Lucky for editors of pop culture rags, terrorists never target their admirers. They know better. Even evil knows the negative value of bad PR.
And it is that knowledge that allows evil, in all its forms, to persist. Cool, by definition, exists as opposition to the boring, an antidote to the traditional things we’ve been instructed by the superficial coolies are laughable. It’s something Rolling Stone has trafficked in for decades. It’s better to be bad and cool than good and uncool.
And in the case of the Boston Bomber, they revealed such ideology for all to see. It diminishes the impact of suffering of others, in the service of succulent novelty. The cool does not provide an excuse for evil; it gives it a bistro to relax and execute its plans.
When you have enablers of evil like RS willingly playing the dupe, you realize how far the cool have come in pushing for our own, inevitable demise.
Rolling Stone has shown us that the philosophy of cool is no longer cool. We have found them out. We’re on to their game and are tired of a scam that sees suffering as a collateral prop for a vacuous ideology. We are no longer suckers for a nice picture. And we have better things to do with our money than spend it on a rag that seeks to explain away evil.
Me, I’m getting a subscri
ption to Cat Fancy. When was the last time a cat blew up anything?
But Rolling Stone isn’t the only guilty party that romanticizes evil. Turn the page, and you’ll find enough to fill a marathon. (That’s called a tease, people.)
SONNETS FOR TSARNAEV
It is the terror that dares you not to speak its name. Yet radical Islam screams it, over and over and over again, often before open firing. It’s just that our media, our academics, our politicians refuse to hear it. To the cowardly cool, terror is just two words: Timothy McVeigh.
Who commits most acts of terror these days? Better not ask that, for you will find the answer to who bombed Boston faster than anyone else (certainly faster than the FBI). And be labeled a bigot faster than Phil Robertson at a GLAAD rally. Better to speculate about everything but the radical Muslim elephant in the room.
When terror struck the Boston Marathon on April 15, 2013, the cool sentiment from the cool jackasses in the media and beyond spewed forth like raw sewage—linking the attack to anything but the most obvious truths. Their initial response to terror: to go after people you disagree with politically.

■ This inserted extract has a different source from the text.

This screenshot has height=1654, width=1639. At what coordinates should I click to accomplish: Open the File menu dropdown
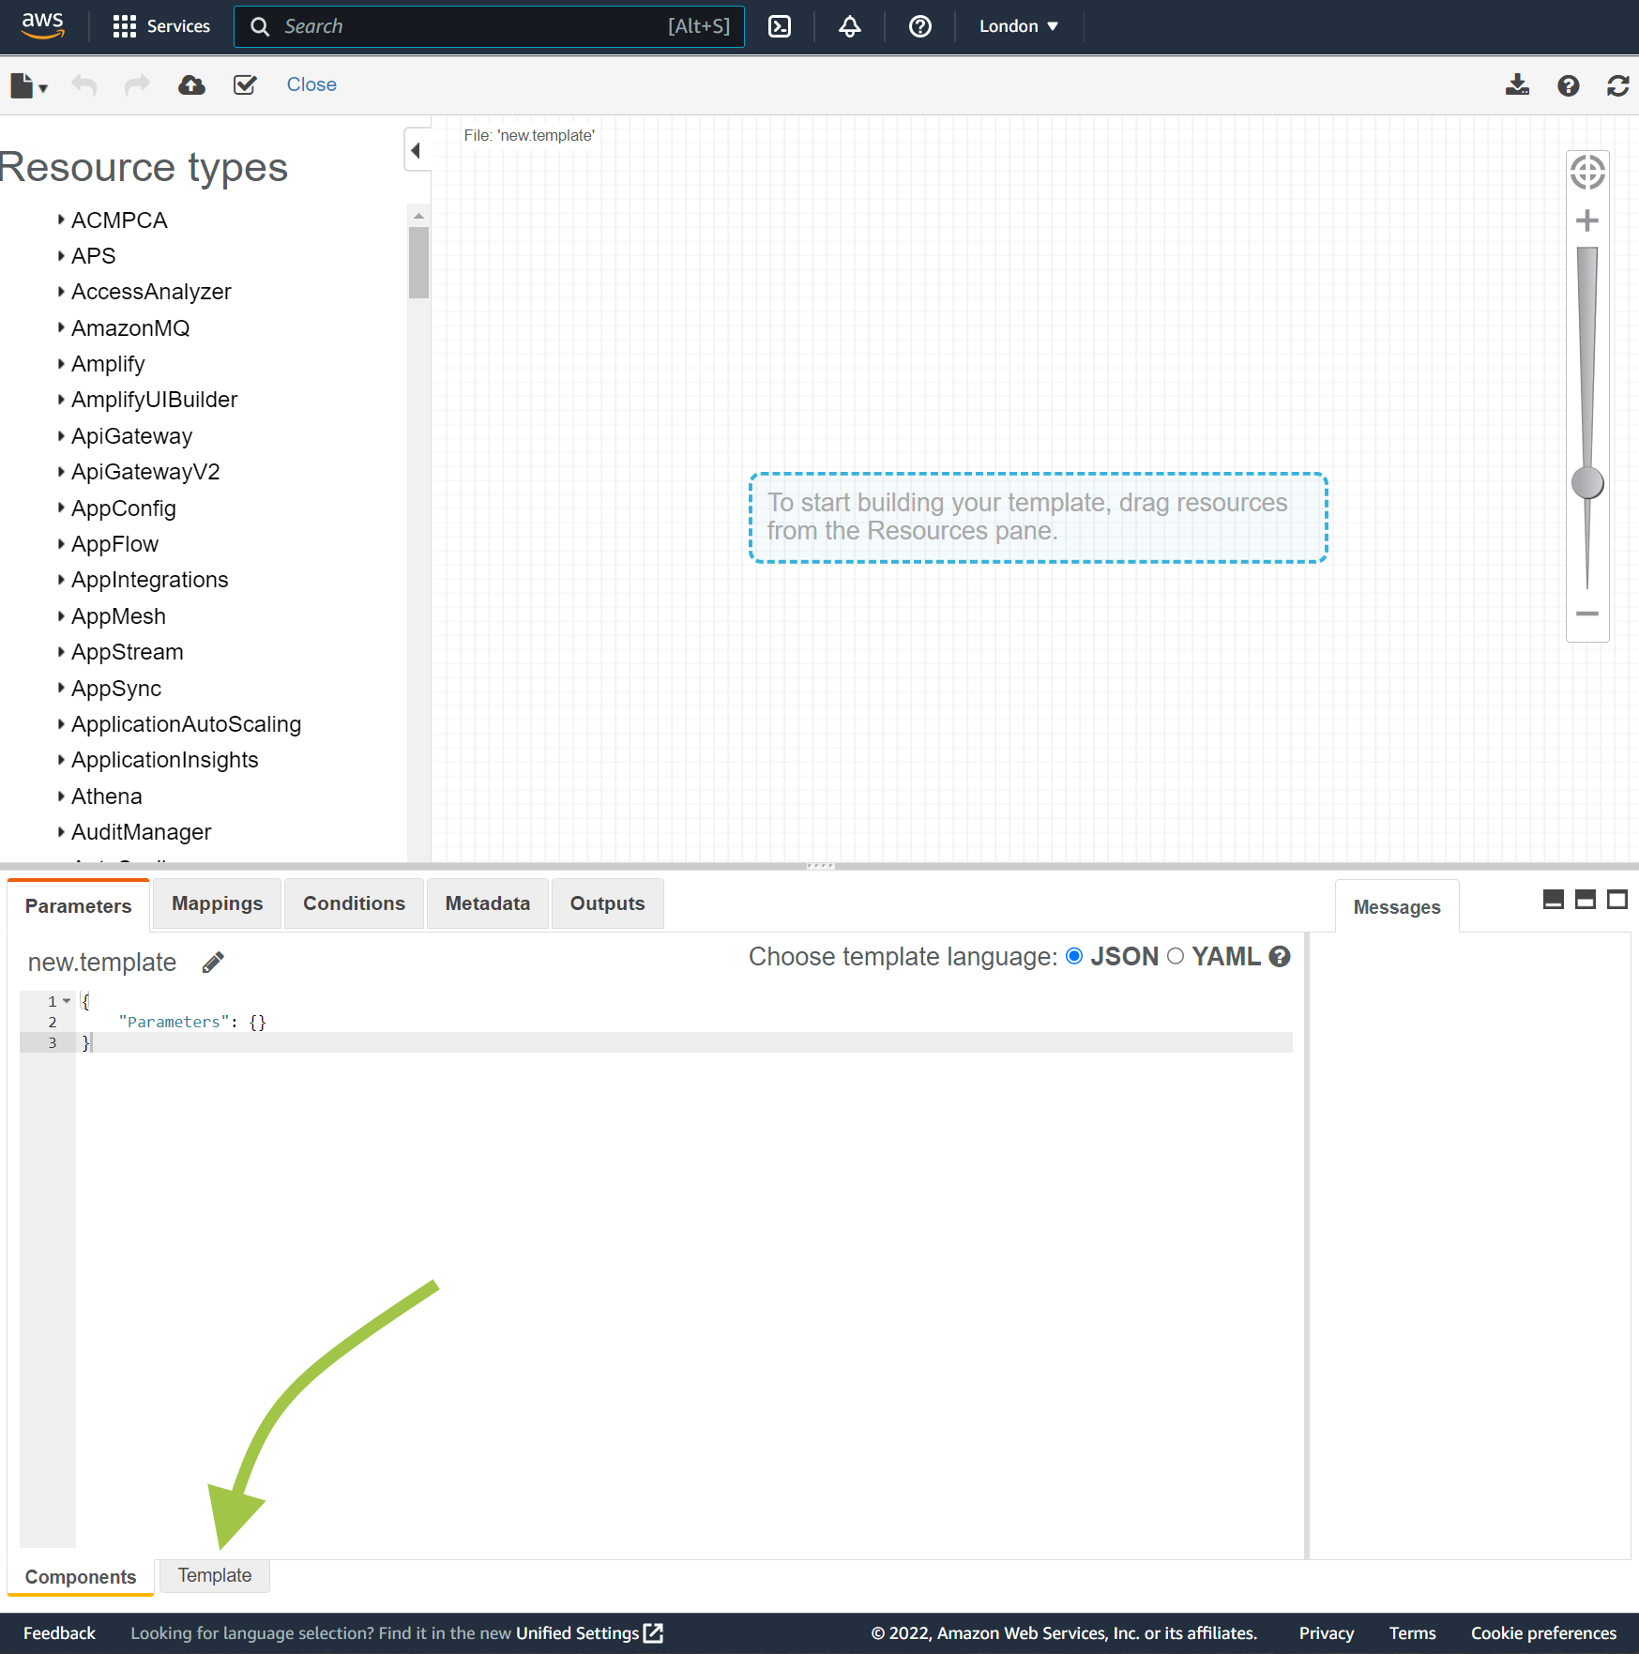28,85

We saw that on April 15, when a slew of journalists, among them Chris Matthews and Nicholas Kristof, did exactly that. (Kristof at least apologized for initially blaming Republicans for the bombing; maybe his bosses at the New York Times thought that was too much even for them.) One anchor named after a wild canine initially linked the bombing to Tax Day; a fat celebrity snidely put it on the Tea Party. And there were those who openly prayed that the killers would be white Americans. At a certain point, even if you get paid to pontificate, you might want to just hold your tongue for maybe a day or so. Or better, a decade or two.